In research about enrollment in gynecological cancer trials, Brooks and co-investigators have found that non-white patients and patients of African-American physicians were more likely to enroll in trials.2

“Our African-American doctors enrolled patients at very high rates irrespective of the patient’s race,” Brooks says. “While our study was not designed to explore the reasons for those findings, we determined that the perception of the patient’s interaction with the healthcare team was important.”

Trust mattered: “If patients felt that their physician wanted them to go on the trial, then they were more likely to go on the trial,” Brooks says. “If they felt pressure to enroll in a trial, they were less likely to go on the trial.”

Brooks also was involved in a clinical research paper that concluded that U.S. research organizations will need to engage in specialized training and adopt effective and efficient recruitment strategies to increase minority enrollment and maintain world leadership in cancer care innovation and delivery.3

“The goal is to improve participant accrual overall, but specifically to support organizations that that are employing successful strategies in settings with high percentages of minority patients,” Brooks says. “We also need a diverse group of physicians who are very dedicated to talking with patients about clinical trials and doing what’s required to have a clinical trial program.”

The FDA has heightened focus on minority participation in clinical trials in recent years as a result of the 2012 Safety and Innovation Act, says Jonca Bull, MD, assistant commissioner for minority health at the FDA.

Section 907 of the 2012 FDA law, required the FDA to develop a report on the extent that subgroups of women and minorities are included in applications for biologics and devices. Section 1138 requires the FDA to ensure adequate information about pharmaceuticals is available for all populations, but especially for underrepresented subpopulations and racial subgroups.

“Based on findings of that report, the FDA developed an action plan addressing whatever gaps or deficiencies are identified,” Bull says. “Also, the FDA was asked to look at the existing framework and guidance and their adequacy to helping provide broad, meaningful participation of groups that are critical for a full and complete and thoughtful analysis of medical and safety efficacy.”

The FDA’s report and resulting action plan identified the following three priority areas:

1. Improve the quality of data submitted to the FDA. “The report found that there was a lot of inconsistency in how commercial sponsors submitted data from populations in the trials,” Bull explains. “For example, there might be differences in prevalence of disease in particular subgroups or differences in the course of a disease.”

The goal of this priority area is to give clinicians the information they need to make decisions that affect all patients’ health, Bull adds.

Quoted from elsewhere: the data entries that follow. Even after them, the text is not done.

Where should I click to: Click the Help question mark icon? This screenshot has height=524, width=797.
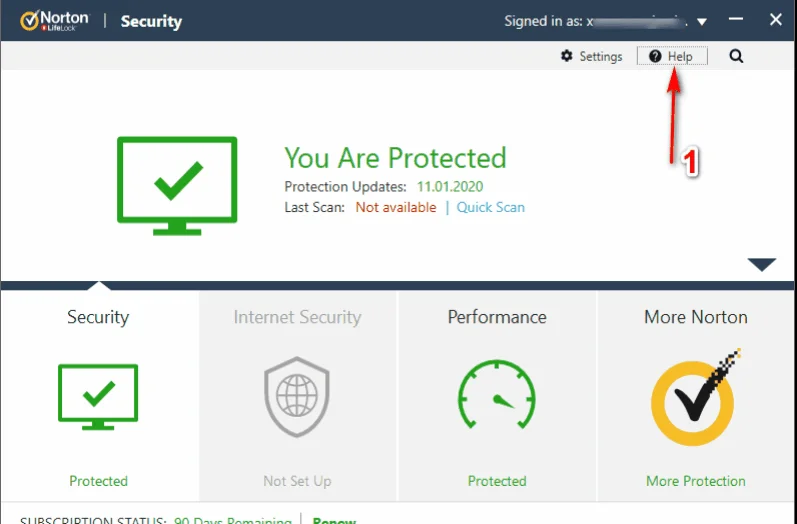[x=655, y=57]
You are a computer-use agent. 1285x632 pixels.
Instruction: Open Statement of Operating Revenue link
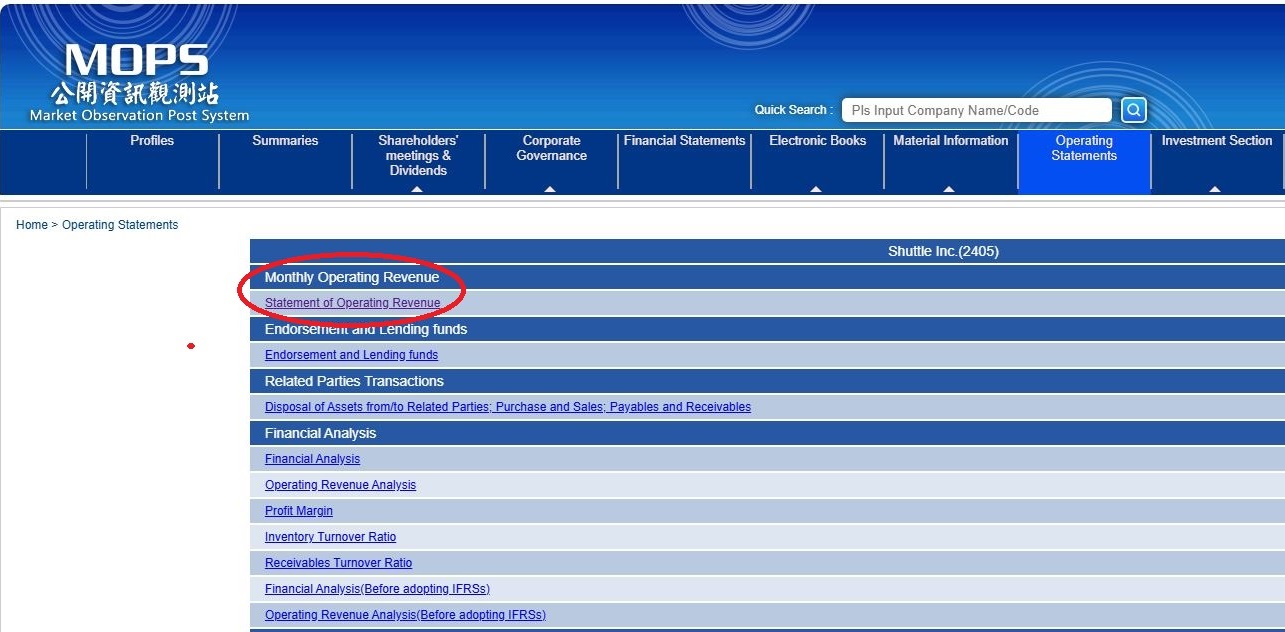point(352,303)
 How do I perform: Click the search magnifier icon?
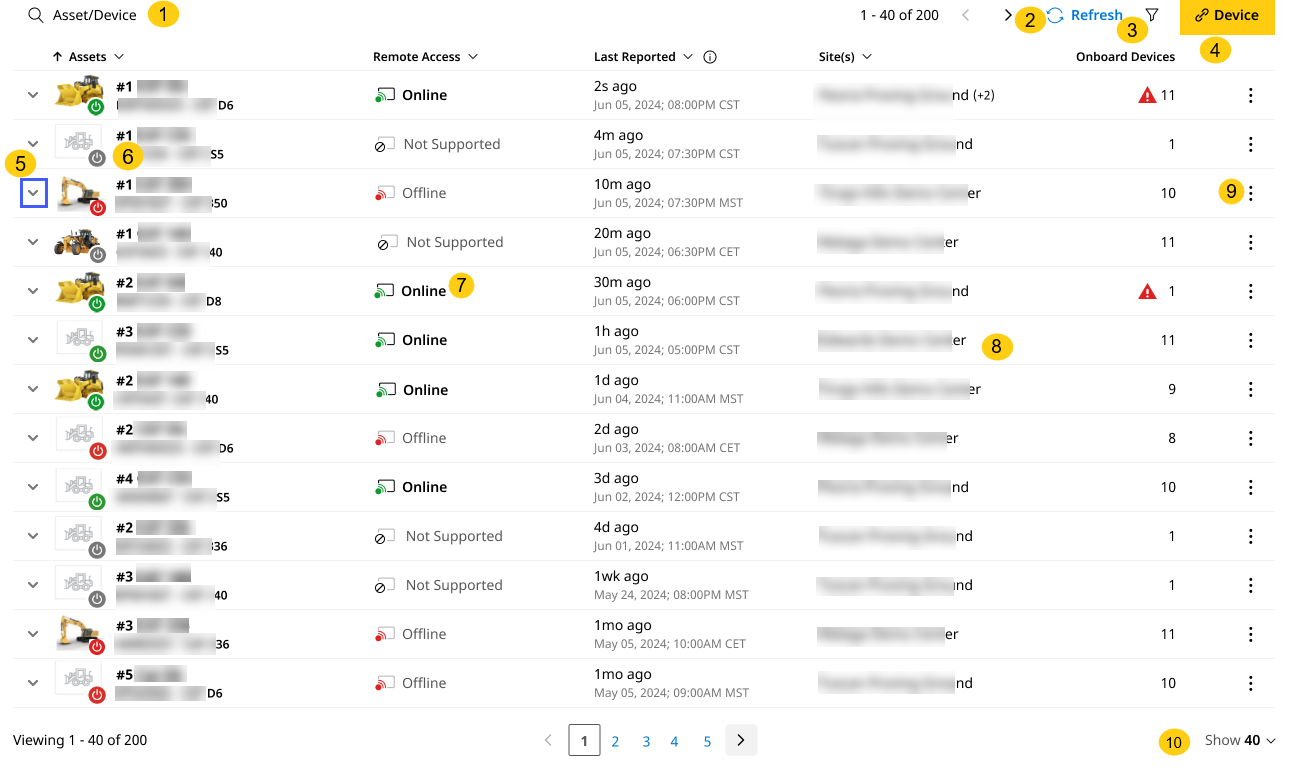[x=36, y=16]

2. Raise awareness of clinical trials to increase participation. Making changes, including raising awareness of clinical trials, will require a sustained engagement by the research industry in working with patients, she notes.

3. Increase transparency around the data. The FDA publishes a consumer update that provides subgroup information in an accessible format, Bull says.

“Another issue that was deliverable under the law is an agreement from the FDA to convene meetings about patient-focused drug development,” Bull says. “The FDA has agreed to do a minimum of 20 of these meetings across diseases.”

REFERENCES

  1. Hui SA, Miller SM, Hazuda L, et al. Novel method for recruiting representative at-risk individuals into cancer prevention trials: online health risk assessment in employee wellness programs. J Cancer Educ. 2015:Oct. 27. Epub ahead of print.
  2. Brooks SE, Carter RL, Plaxe SC, et al. Patient and physician factors associated with participation in cervical and uterine cancer trials: an NRG/GOG247 study. Gyn Onc. 2015;138:101-108.
  3. Brooks SE, Muller CY, Robinson W, et al. Increasing minority enrollment onto clinical trials: practical strategies and challenges emerge from the NRG Oncology Accrual Workshop. JOP. Oct. 13, 2015:1-5.